(SUPPLIED ENTRIES Opens)
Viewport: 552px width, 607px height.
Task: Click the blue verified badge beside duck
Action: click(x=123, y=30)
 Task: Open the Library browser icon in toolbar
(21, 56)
(SUPPLIED ENTRIES Closes)
(SUPPLIED ENTRIES Opens)
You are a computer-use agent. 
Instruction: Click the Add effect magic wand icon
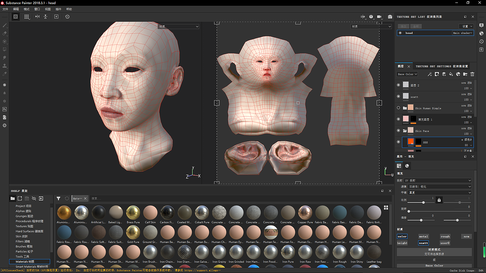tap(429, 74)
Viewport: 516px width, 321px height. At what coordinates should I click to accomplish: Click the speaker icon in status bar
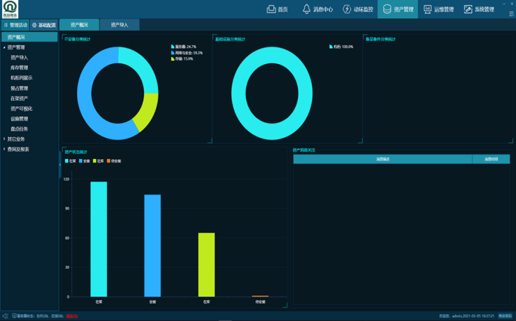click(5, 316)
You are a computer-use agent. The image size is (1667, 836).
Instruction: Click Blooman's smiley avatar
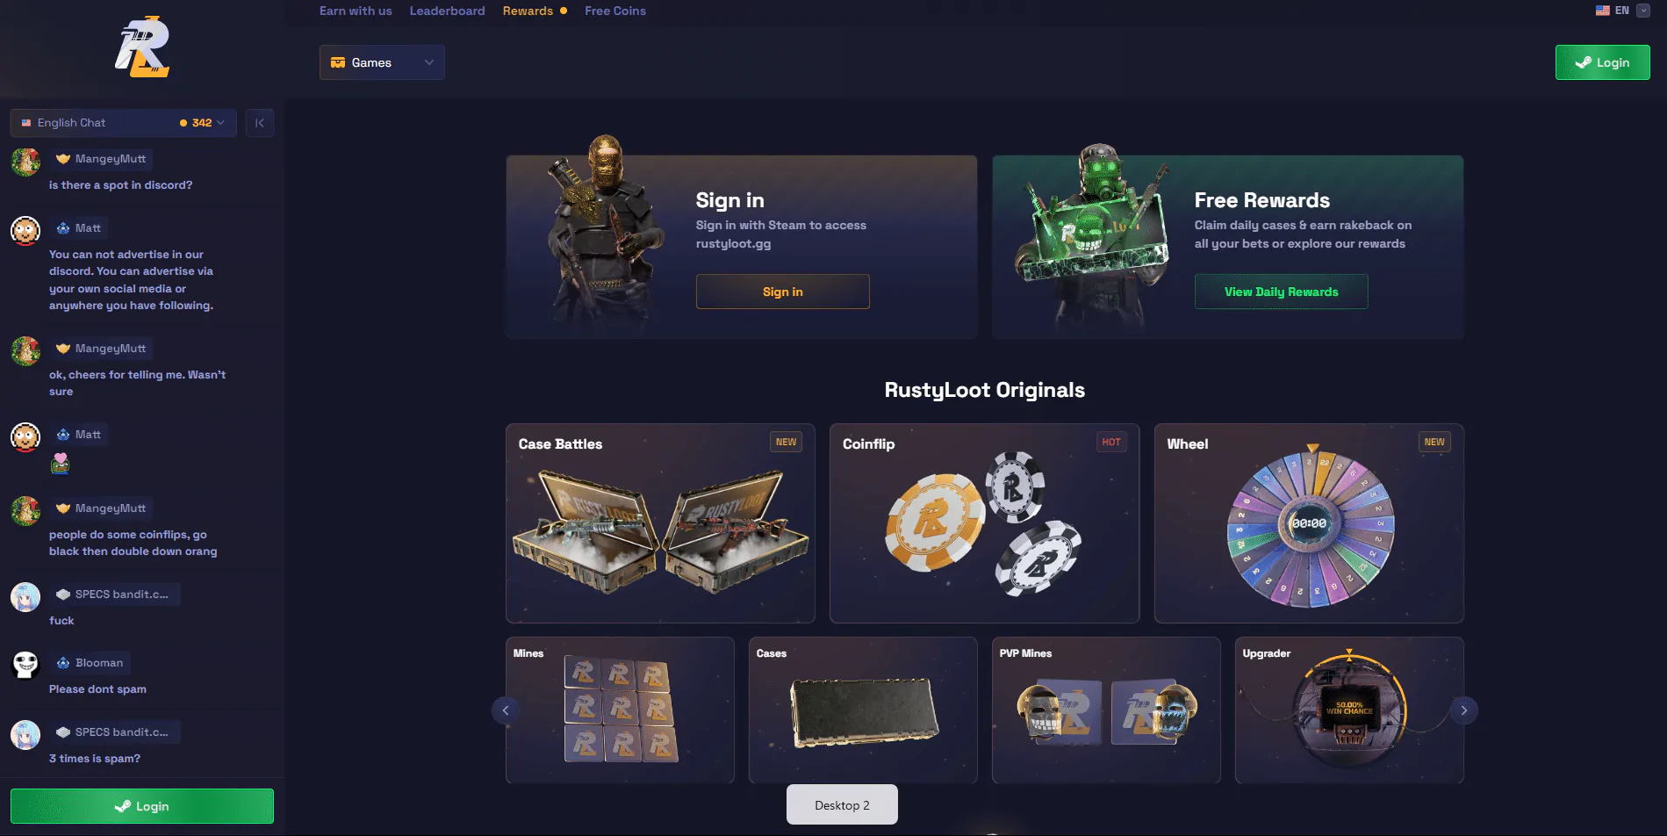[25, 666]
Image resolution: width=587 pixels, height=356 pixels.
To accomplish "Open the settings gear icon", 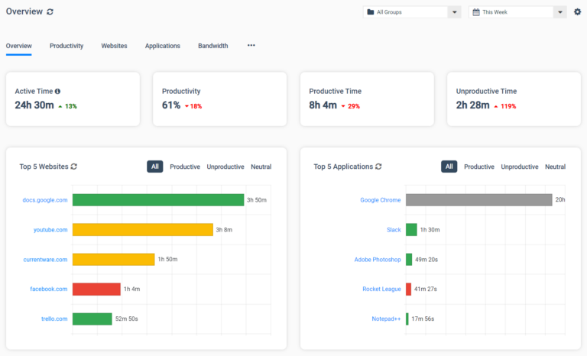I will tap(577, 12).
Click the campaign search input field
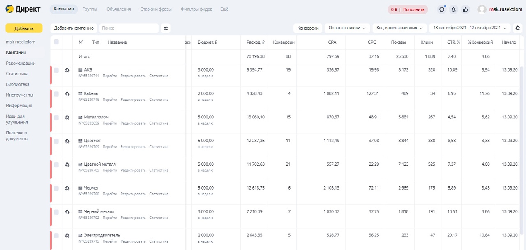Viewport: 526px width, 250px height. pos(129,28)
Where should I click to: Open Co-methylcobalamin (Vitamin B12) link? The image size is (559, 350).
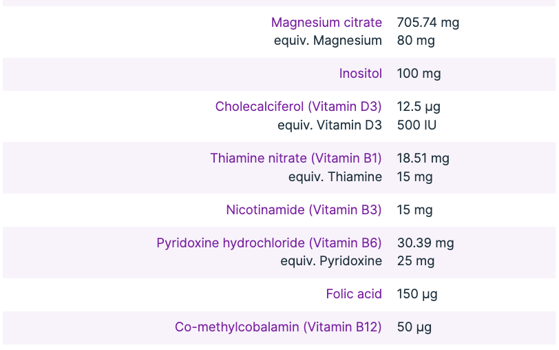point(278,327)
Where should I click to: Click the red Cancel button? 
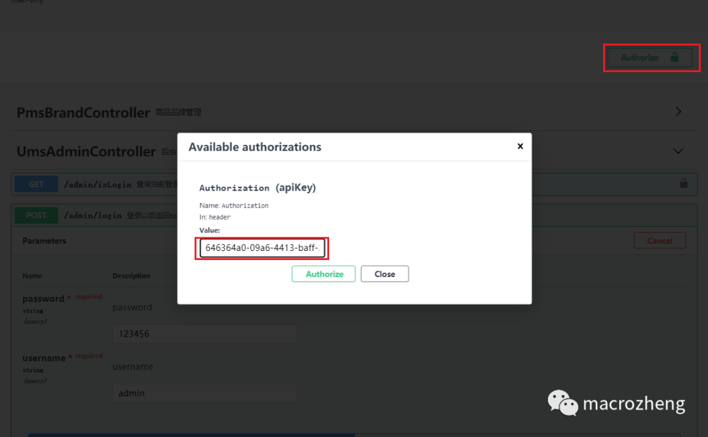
(SUPPLIED ENTRIES Closes)
Among the entries above, which lines include "computer"? List them all.

**OUTPUT OF THE EXERCISE**:
You are a computer-use agent. 
You are a computer-use agent. The image size is (1667, 836).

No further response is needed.